And she sold like 50,000 copies from our car, you know, basically, because this was before the Internet when you had to just sort of go hat in hand to places and sell your product. So she was always a self-starter. And because we moved a lot, every time we went to a new city and she would always try to put me in private schools, she'd go to the school and be like, do you teach African-American studies here? And they'd be like, no. And she'd be like, well, you do now.

(LAUGHTER)

BELL: And she would come in one, you know, one week or a couple of days and go - and teach about African-American studies, and she would show slides of Africa because she knew that people at that point, kids thought Africa was just a jungle and Tarzan. And she would go here's Africa, here's buildings, here's people doing regular things that you do here. And so my mom always showed me that - be the change you want to see and be the example.

GROSS: So when you were going to private schools, were they racially mixed or predominantly white?

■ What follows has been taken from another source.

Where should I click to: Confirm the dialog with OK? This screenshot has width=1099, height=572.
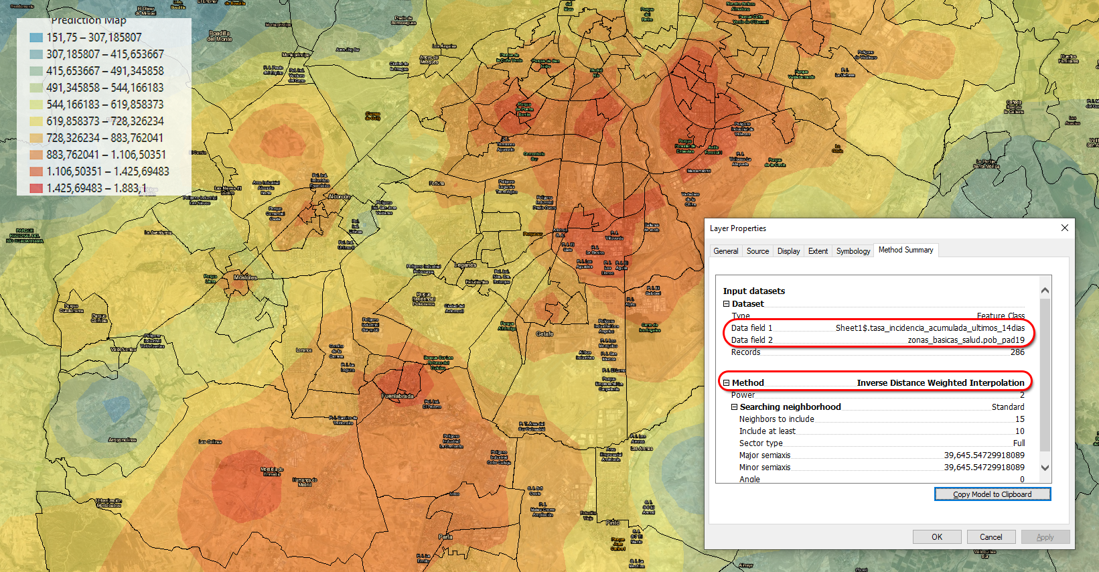coord(936,537)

BELL: I mean at that point the private schools I went to, they were predominantly white. There were always other black kids there but it would be that weird thing, sometimes you'd go to a private school, and there'd be one other black kid in your grade, and I always got the feeling from that kid that they were like, I can't be friends with you because that's going to remind everybody else that I'm black, so I'm going to have to let you go your own way...

(LAUGHTER)

BELL: ...which I understand in theory, but yeah, so there was always, there was usually some weirdness around that. And I sort of struggled with my own black identity, a lot of times because I was like, you know, I sort of got that message that maybe black isn't a great thing to be.

And then through growing up and doing my solo show and reading a lot - "The Autobiography of Malcolm X" changed my life and that was the point in which I was like I can define my own blackness.

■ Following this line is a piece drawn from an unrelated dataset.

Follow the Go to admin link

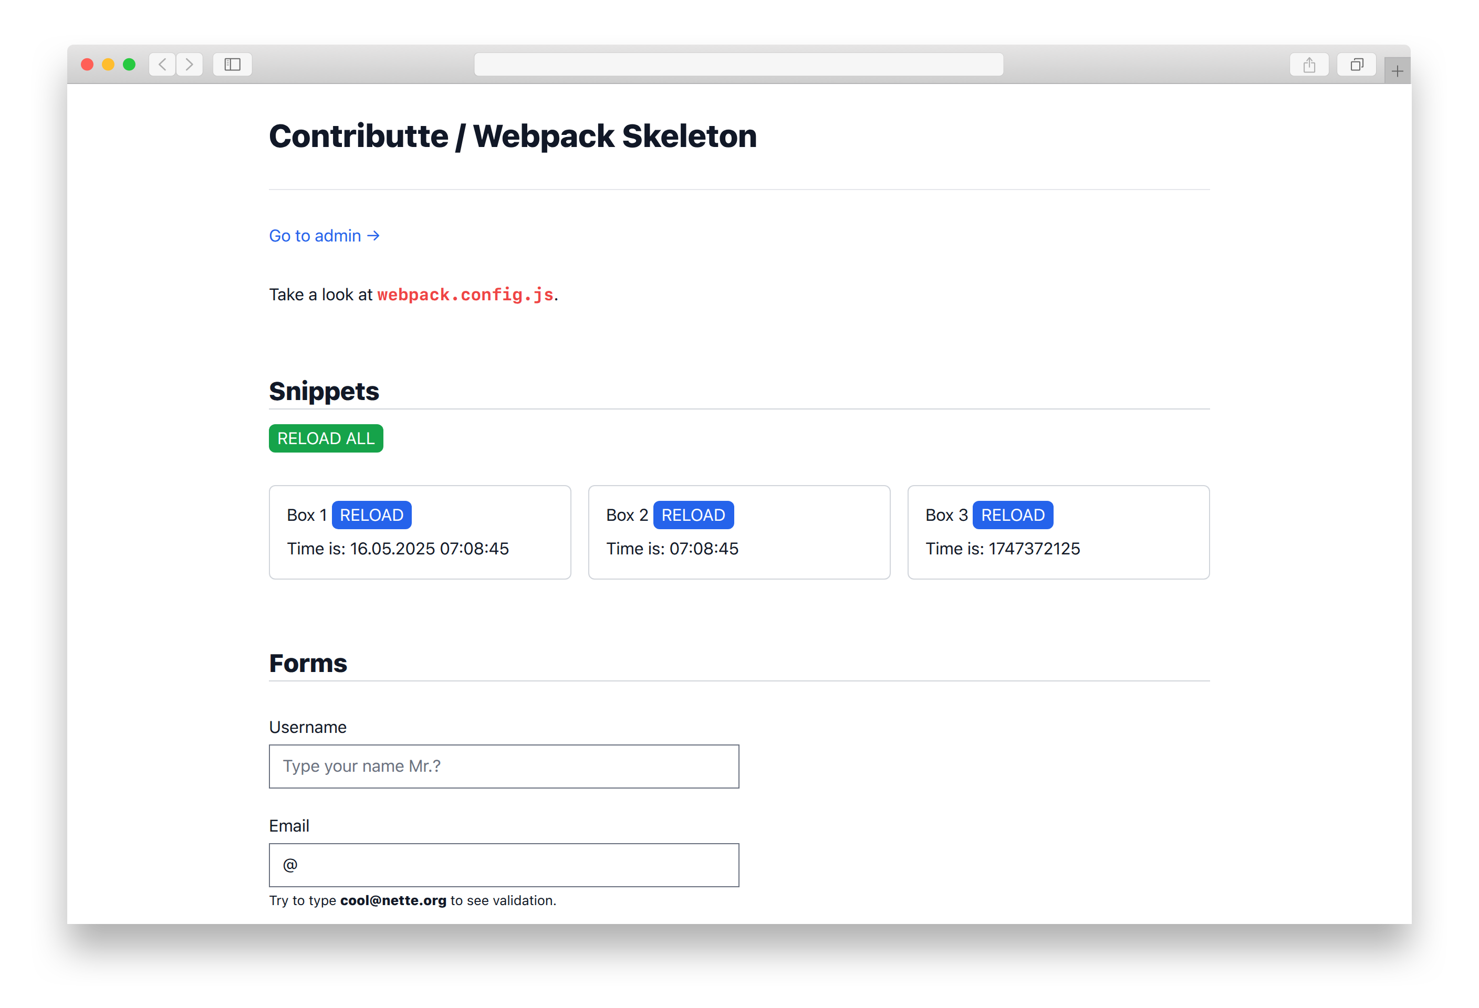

GROSS: Was there ever a point when you were one of the very few black people in your school where you felt like you had to play the role of the black guy? Do you know what I mean, that you had to stand in for all black people and be, I don't know, whatever it is that the white friends that you had wanted you to be as the black person in the group?

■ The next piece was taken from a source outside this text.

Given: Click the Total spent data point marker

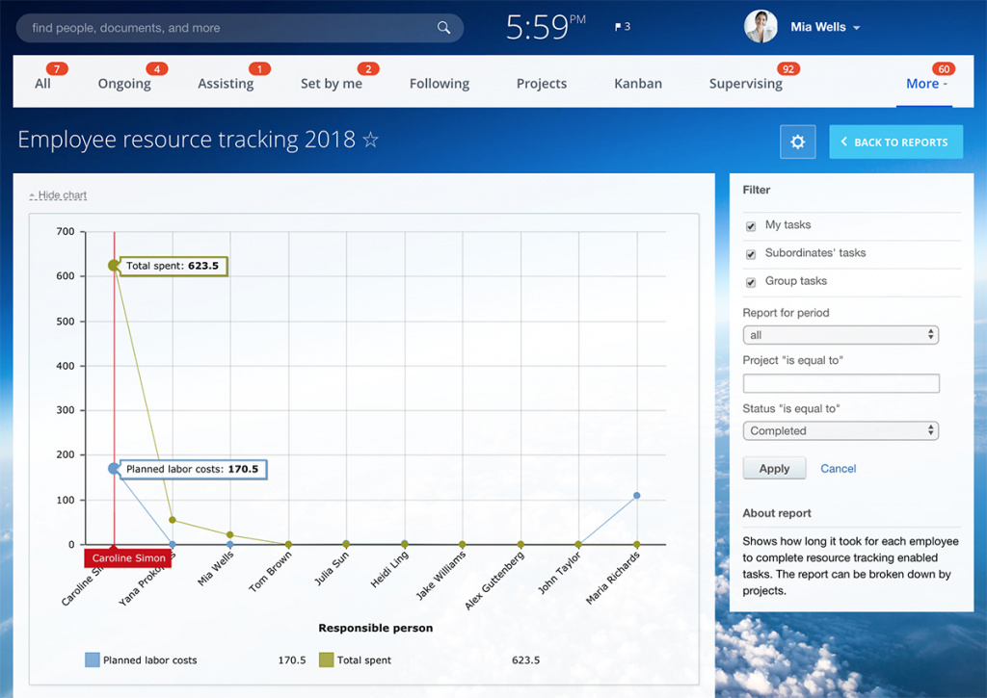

BELL: First of all, I love the way you said the black guy.

GROSS: Yeah.

(LAUGHTER)

BELL: I like the bass in your voice, Terry.

GROSS: Thank you.

BELL: There are times when, you know - and every black person I think has this, where you'll feel put in a position to either speak up for the race or have opinions about things that you haven't actually expressed knowing about.

I'm a fan of music. I don't have the biggest knowledge of hip-hop, and regularly people, especially when I was younger, would start conversations with me about hip-hop, and I would have to sort of choose to fake my way through it or else feel like I was going to look uncool.

And so, I mean and that's not the worst position to be in, but also I had times where I had friends where would say something to me like - a friend of mine says to me Kamau, you're black but you're not black black.

(LAUGHTER)

BELL: And I immediately knew he was like, you're black but I still have my wallet and I appreciate that.

(LAUGHTER)

BELL: Like he was associating blackness with a kind of thing, a negativity that he doesn't see in me and he thinks he's complimenting me, you know. And if I - and I have to choose to take it as a compliment, or else I lose a friend.

BIANCULLI: W. Kamau Bell, speaking to Terry Gross last September. More after a break, this is FRESH AIR.

(SOUNDBITE OF MUSIC)

BIANCULLI: Let's get back to Terry's 2012 interview with W. Kamau Bell. His new season of "Totally Biased," which now appears on the new FXX network, is presented every weeknight and is performed live.

GROSS: Your wife is white, and you've talked a little bit in your act about what it's like to be a couple with a white woman.

(LAUGHTER)

GROSS: The reactions that you get from strangers and the reactions that you get from African-American women. So can you talk a little bit about that?

BELL: Yeah. I mean it was funny. The first time me and my wife went out together, it wasn't even officially a date. We were in a taqueria in San Francisco, and a black woman and a black man came into the taqueria. And the black woman looked visibly shaken and kept looking and was really sort of like, just agitated.

And my then friend, who became my wife, was like, what's wrong with her? And I was like - and she had never experienced that. I was like, I think she's mad that we are together.

And my wife was like, really? Like she just couldn't - and she's a cosmopolitan person, but she's never seen anything like that, whereas I sort of had smelled that before. And the woman just got really mad and really like agitated, so much to the fact that after they got their tacos, her, the guy she was with literally escorted her out of the place and put her in the car the way a cop puts somebody in the back of a car...

(LAUGHTER)

BELL: ...like sort of put his hand on the back of her head and sort of like gently guided her down into the car because she was so agitated. And, you know, and that's in San Francisco, you know what I mean? That's not in the backwoods of someplace. That's in San Francisco.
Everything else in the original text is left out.